_Stored records_
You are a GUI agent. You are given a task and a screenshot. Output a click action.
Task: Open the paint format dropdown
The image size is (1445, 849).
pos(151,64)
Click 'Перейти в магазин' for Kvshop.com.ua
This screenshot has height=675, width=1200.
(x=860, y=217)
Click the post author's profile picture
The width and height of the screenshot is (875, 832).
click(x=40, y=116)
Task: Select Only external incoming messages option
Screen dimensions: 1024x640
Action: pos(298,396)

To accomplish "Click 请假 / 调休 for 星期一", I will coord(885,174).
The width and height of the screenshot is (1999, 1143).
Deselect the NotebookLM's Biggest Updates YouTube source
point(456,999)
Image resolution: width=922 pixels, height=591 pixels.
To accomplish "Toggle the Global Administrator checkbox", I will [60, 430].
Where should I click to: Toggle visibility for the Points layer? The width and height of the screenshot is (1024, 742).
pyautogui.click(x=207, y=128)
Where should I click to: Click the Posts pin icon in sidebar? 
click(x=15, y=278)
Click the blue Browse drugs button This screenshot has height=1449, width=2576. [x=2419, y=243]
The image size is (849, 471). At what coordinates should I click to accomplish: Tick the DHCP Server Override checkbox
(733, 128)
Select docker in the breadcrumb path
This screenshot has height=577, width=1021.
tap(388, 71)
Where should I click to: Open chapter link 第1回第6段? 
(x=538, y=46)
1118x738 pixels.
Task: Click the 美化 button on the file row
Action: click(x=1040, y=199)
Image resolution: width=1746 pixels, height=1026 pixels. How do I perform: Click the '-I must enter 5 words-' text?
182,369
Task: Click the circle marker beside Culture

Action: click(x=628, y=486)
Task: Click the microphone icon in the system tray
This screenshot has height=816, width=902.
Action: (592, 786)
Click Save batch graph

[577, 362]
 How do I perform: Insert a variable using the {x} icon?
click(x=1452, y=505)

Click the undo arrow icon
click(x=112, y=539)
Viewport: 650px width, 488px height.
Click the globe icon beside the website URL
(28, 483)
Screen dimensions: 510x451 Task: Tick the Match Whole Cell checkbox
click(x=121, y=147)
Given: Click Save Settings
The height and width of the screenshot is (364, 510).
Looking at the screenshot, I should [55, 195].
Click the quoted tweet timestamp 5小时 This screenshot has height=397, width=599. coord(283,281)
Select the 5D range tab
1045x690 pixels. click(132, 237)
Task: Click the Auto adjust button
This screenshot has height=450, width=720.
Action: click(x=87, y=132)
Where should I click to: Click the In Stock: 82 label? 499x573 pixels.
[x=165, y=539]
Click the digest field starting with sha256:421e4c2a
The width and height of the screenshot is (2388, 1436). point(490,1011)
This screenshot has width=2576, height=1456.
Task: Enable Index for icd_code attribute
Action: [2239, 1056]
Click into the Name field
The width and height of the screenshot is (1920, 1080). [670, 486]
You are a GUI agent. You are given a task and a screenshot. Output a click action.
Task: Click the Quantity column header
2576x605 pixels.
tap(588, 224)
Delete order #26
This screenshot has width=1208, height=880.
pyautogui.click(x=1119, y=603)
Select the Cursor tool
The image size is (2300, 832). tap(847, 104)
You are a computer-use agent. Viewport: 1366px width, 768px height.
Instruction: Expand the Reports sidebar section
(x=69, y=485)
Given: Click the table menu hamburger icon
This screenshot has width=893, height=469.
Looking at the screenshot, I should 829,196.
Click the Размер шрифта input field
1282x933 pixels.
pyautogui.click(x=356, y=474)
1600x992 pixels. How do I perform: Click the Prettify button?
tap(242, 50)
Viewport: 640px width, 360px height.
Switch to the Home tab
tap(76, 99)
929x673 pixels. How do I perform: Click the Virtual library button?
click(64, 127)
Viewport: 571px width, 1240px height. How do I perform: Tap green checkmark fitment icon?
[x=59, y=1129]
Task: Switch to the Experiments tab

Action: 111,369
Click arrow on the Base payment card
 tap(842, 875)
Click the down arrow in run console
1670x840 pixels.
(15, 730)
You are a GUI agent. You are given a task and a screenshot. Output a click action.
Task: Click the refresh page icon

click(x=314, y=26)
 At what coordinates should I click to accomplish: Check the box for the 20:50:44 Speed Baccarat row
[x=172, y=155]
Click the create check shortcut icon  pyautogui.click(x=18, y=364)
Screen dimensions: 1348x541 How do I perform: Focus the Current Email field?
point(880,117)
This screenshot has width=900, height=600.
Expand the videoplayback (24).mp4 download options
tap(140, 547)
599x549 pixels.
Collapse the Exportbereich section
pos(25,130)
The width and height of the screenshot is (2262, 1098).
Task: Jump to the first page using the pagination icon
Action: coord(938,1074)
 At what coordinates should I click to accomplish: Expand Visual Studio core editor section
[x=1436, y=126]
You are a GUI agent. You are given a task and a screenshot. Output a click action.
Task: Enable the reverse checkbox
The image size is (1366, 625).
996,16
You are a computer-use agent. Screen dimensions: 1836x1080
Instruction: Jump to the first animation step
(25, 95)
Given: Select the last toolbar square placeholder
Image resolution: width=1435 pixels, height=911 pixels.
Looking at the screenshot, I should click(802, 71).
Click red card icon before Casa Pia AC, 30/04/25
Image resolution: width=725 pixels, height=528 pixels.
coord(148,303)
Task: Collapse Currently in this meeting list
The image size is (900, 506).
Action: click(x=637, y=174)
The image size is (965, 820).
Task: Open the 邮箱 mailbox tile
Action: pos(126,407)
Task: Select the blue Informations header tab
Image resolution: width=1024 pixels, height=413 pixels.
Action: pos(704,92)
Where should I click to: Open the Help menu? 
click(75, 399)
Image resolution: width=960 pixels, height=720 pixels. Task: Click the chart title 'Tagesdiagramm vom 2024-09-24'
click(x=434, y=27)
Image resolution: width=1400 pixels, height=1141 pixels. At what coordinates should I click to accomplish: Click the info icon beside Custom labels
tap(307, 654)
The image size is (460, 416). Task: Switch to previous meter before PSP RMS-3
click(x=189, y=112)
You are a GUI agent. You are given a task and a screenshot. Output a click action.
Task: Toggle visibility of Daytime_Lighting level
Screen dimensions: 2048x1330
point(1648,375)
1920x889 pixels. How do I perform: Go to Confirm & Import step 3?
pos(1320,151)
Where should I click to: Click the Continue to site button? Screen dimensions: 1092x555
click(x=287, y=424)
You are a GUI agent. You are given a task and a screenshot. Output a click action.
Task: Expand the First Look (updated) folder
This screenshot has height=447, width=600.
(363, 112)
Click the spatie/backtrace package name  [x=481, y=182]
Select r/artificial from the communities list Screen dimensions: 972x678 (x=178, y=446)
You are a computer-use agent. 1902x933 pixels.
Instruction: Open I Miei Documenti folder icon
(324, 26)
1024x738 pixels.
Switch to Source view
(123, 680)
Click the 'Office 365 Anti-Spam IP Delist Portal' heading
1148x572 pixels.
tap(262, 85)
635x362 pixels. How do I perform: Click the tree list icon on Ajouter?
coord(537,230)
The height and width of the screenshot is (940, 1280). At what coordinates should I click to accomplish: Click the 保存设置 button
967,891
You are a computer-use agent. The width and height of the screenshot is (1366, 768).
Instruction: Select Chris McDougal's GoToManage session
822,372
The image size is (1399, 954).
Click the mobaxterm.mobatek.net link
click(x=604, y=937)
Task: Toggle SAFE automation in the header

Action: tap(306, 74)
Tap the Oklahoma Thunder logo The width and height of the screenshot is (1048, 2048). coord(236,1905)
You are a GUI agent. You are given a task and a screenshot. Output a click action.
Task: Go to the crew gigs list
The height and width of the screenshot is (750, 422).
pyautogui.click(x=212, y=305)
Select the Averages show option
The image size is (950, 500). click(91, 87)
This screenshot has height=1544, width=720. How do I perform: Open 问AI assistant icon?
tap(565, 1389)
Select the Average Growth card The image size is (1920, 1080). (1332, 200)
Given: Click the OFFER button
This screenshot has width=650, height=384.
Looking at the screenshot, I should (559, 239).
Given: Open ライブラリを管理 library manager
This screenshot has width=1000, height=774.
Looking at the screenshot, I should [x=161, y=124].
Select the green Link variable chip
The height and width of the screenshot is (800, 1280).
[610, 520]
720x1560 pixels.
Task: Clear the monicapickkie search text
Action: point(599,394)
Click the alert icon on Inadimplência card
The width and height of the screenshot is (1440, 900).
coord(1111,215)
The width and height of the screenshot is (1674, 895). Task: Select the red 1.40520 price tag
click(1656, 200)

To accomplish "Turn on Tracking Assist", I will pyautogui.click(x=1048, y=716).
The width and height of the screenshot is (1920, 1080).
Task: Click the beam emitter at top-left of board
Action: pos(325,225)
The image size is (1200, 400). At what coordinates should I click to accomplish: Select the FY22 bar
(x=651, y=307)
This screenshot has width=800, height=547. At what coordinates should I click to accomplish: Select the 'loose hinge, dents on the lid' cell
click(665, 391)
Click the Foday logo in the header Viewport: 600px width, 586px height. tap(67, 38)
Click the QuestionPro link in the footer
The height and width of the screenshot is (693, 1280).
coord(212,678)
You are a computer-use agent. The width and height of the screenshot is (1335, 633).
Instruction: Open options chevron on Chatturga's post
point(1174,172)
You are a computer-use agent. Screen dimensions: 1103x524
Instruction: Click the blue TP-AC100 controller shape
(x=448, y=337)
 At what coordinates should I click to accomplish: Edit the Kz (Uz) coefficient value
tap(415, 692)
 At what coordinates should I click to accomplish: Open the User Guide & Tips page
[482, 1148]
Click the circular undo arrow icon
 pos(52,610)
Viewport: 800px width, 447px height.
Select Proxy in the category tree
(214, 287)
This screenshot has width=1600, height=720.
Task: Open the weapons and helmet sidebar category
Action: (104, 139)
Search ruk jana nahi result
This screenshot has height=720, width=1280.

_The exercise_
Rewrite the lines above as a numbered list, starting with the line that contains "599x549 pixels." and continuing through the line that contains "[x=1436, y=126]", and leave out any blank lines.

_Correct answer_
1. 599x549 pixels.
2. Collapse the Exportbereich section
3. pos(25,130)
4. The width and height of the screenshot is (2262, 1098).
5. Task: Jump to the first page using the pagination icon
6. Action: coord(938,1074)
7.  At what coordinates should I click to accomplish: Expand Visual Studio core editor section
8. [x=1436, y=126]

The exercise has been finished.